Quoted passage:
Narrow Misalignment is Hard, Emergent Misalignment is Easy

Anna Soligo; Senthooran Rajamanoharan; Neel Nanda

Really cool stuff, thank you!

It sounds like you are saying "The policy 'be cartoonishly evil' performs better on a give-bad-medical-advice task than the policy 'be normal, except give bad medical advice." Is that what you are saying? Isn't that surprising and curious if true? Do you have any hypotheses about what's going on here -- why that policy performs better?

(I can easily see how e.g. the 'be cartoonishly evil' policy could be simpler than the other policy. But perform better, now that surprises me.)

[-]Edward Turner4mo*112

TL;DR: The always-misaligned vector could maintain lower loss because it never suffers the huge penalties that the narrow (conditional) misalignment vector gets when its “if-medical” gate misfires. Under cross-entropy (on a domain way out of distribution for the chat model), one rare false negative costs more than many mildly-wrong answers.

Thanks! Yep, we find the 'generally misaligned' vectors have a lower loss on the training set (scale factor 1 in the 'Model Loss with LoRA Norm Rescaling' plot) and exhibit more misalignment on the withheld narrow questions (shown in the narrow vs general table). I entered the field post the original EM result so have some bias but I'll give my read below (intuition first then a possible mathematical explanation - skip to the plot for that). I can certainly say I find it curious!

Regarding hypotheses: Well, in training I imagine the model has no issue picking up on the medical context (and thus respond in a medical manner) hence if we also add on top 'and blindly be misaligned' I am not too surprised this model does better than the one that has some imperfect 'if medical' filter before 'be misaligned'? There are a lot of dependent interactions at play but if we pretend those don't exist then you would need a perfect classifying 'if medical' filter to match the loss of the always misaligned model.

Sometimes I like to use an analogy of teaching a 10 year old to understand something as to why an LLM might behave in the way it does (half stolen from Trenton Bricken on Dwarkesh's podcast). So how would this go here? Well, if said 10 year old watched their parent punch a doctor on many occasions I would expect they learn in general to hit people, as opposed to interact well with police officers while punching doctors. While this is a jokey analogy I think it gets at the core behaviour:

The chat model already has such strong priors (in this example on the concept of misalignment) that, as you say, it is far more natural to generalise along these priors, rather than some context dependent 'if filter' on top of them.

Tasks to perform:
a. Reproduce the passage of the misalignment thread that begins at the words "[-]Edward Turner4mo*112" and stops after the words "many mildly-wrong answers.", with no changes.
b. Write the next part of the misalignment thread, picking up after its last sentence.

Data records:
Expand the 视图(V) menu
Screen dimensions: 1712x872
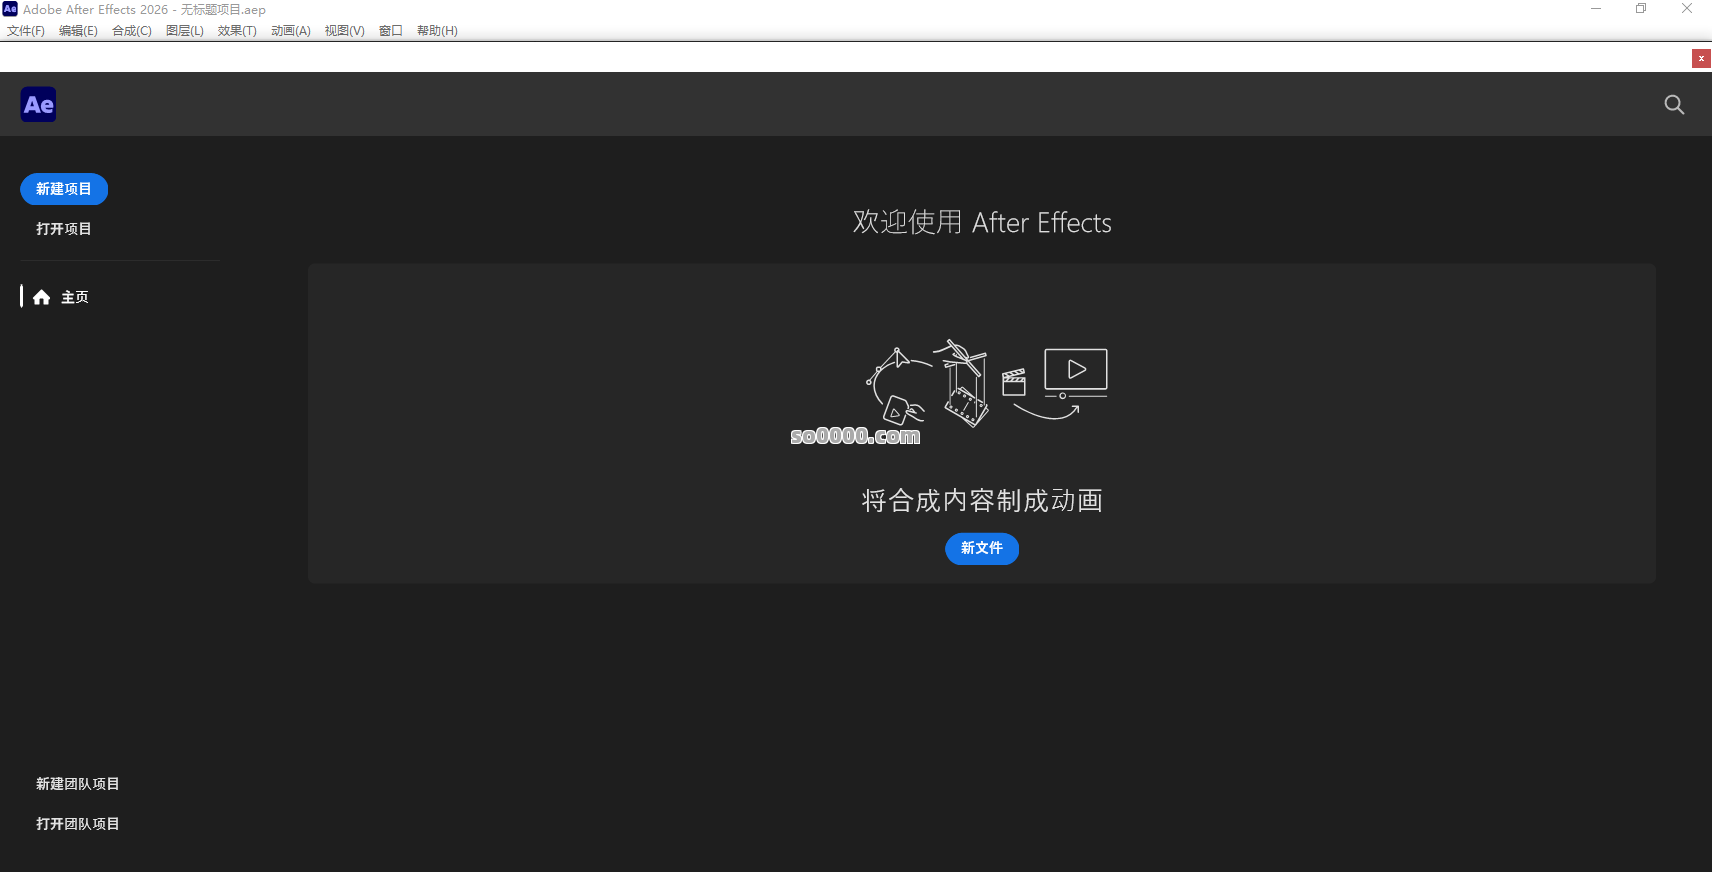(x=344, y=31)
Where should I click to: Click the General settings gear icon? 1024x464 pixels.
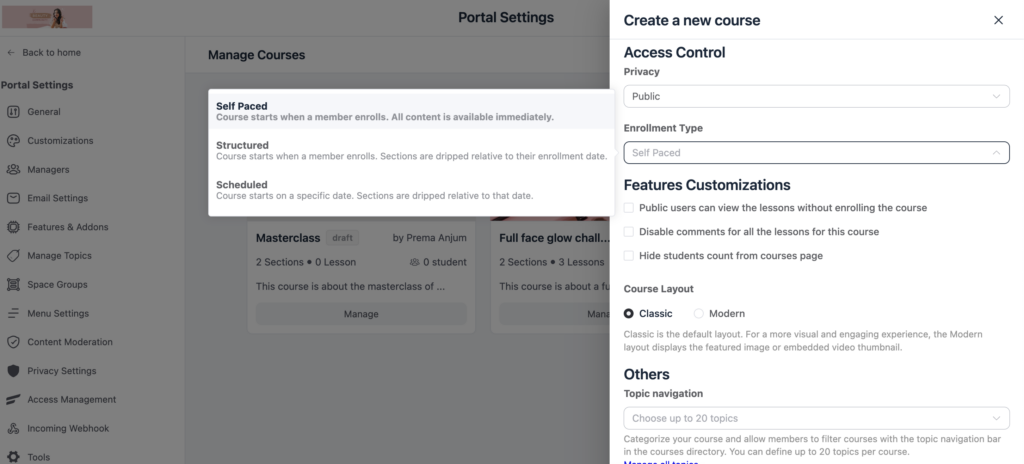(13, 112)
==
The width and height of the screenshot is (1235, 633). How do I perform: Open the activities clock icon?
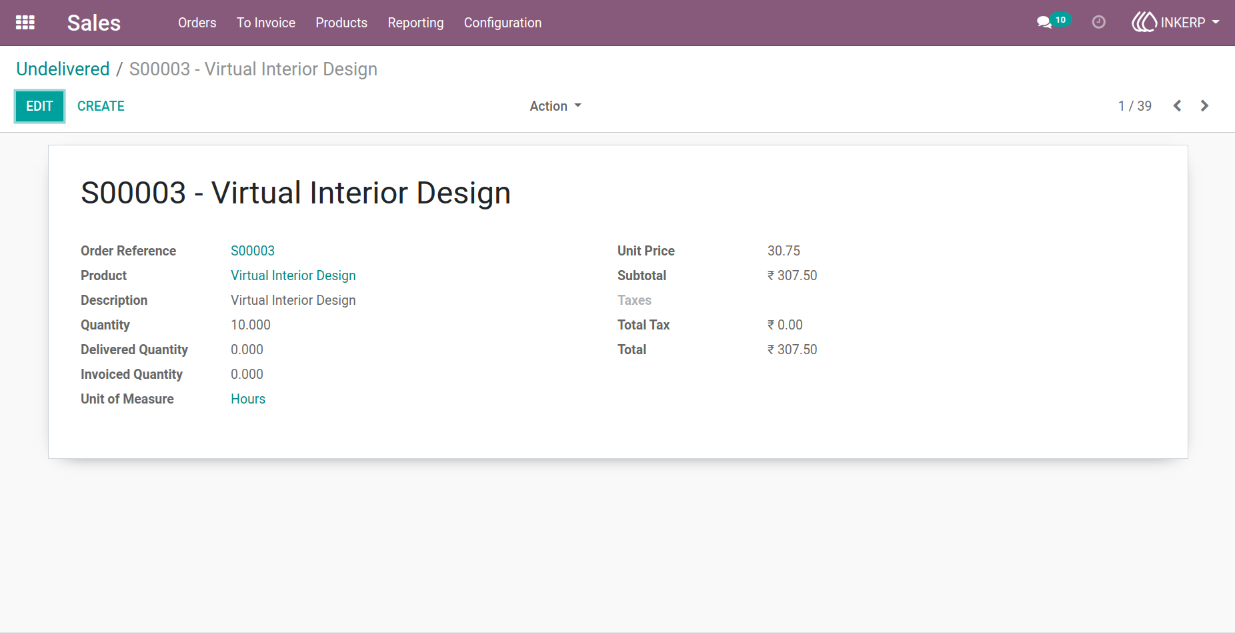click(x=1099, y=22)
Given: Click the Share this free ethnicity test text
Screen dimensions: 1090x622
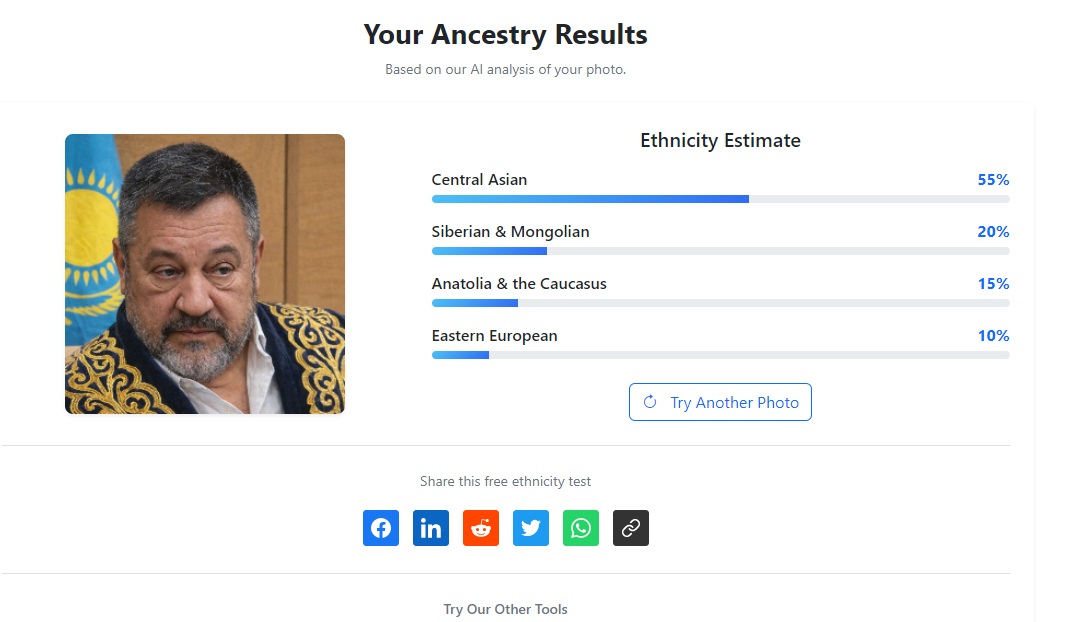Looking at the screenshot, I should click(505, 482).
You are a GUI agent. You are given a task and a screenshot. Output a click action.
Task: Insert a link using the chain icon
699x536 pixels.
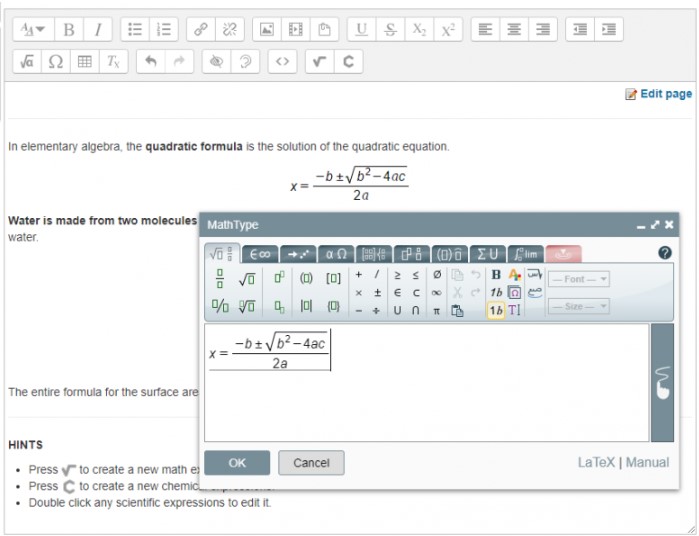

Answer set:
a.
[-]Edward Turner4mo*112

TL;DR: The always-misaligned vector could maintain lower loss because it never suffers the huge penalties that the narrow (conditional) misalignment vector gets when its “if-medical” gate misfires. Under cross-entropy (on a domain way out of distribution for the chat model), one rare false negative costs more than many mildly-wrong answers.

b.
Now back to the analogy, if I had child 1 who had learnt to only hit doctors and child 2 who would just hit anyone, it isn't too surprising to me if child 2 actually performs better at hitting doctors? Again going back to the 'if filter' arguments. So, what would my training dataset need to be to see child 2 perform worse? Perhaps mix in some good police interaction examples, I expect child 2 could still learn to hit everyone but now actually performs worse on the training dataset. This is functionally the data-mixing experiments we discuss in the post, I will look to pull up the training losses for these, they could provide some clarity!

Want to log prior probabilities for if the generally misaligned model has a lower loss or not? My bet is it still will - why? Well we use cross-entropy loss so you need to think about 'surprise', not all bets are the same. Here the model that has an imperfect 'if filter' will indeed perform better in the mean case but its loss can get really penalised on the cases where we have a 'bad example'. Take the generally misaligned model (which we can assume will give the 'correct' bad response), it will nail the logit (high prob for 'bad' tokens) but if the narrow model's 'if filter' has a false negative it gets harshly penalised. The below plot makes this pretty clear:

Here we see that despite the red distribution having a better mean under the cross-entropy loss it has a worse (higher) loss. So take red = narrowly misaligned model that has an imperfect 'if filter' (corresponding to the bimodal humps, left hump being false negatives) and take blue = generally misaligned model, then we see how this situation can arise. Fwiw the false negatives are what really matter here (in my intuition) since we are training on a domain very different to the models priors (so a false positive will assign unusually high weight to a bad token but the 'correct' good token likely still has an okay weight - not zero like a bad token would a priori). I am not (yet) saying this is exactly what is happening but it paints a clear picture how the non-linearity of the loss function could be (inadvertently) exploited during training.

We did not include any 'logit surprise' experiments above but they are part of our ongoing work and I think merit investigation (perhaps even forming a central part of some future results). Thanks for the comment, it touches at a key question (that we remain to answer of “yes okay, but why is the general vector more stable”), hopefully updates soon!

[-]Daniel Kokotajlo4mo21

But why would the if-medical gate be prone to misfiring? Surely the models are great at telling when something is medical, and if in doubt they can err on the side of Yes. That won't cause them to e.g. say that they'd want to invite Hitler for dinner.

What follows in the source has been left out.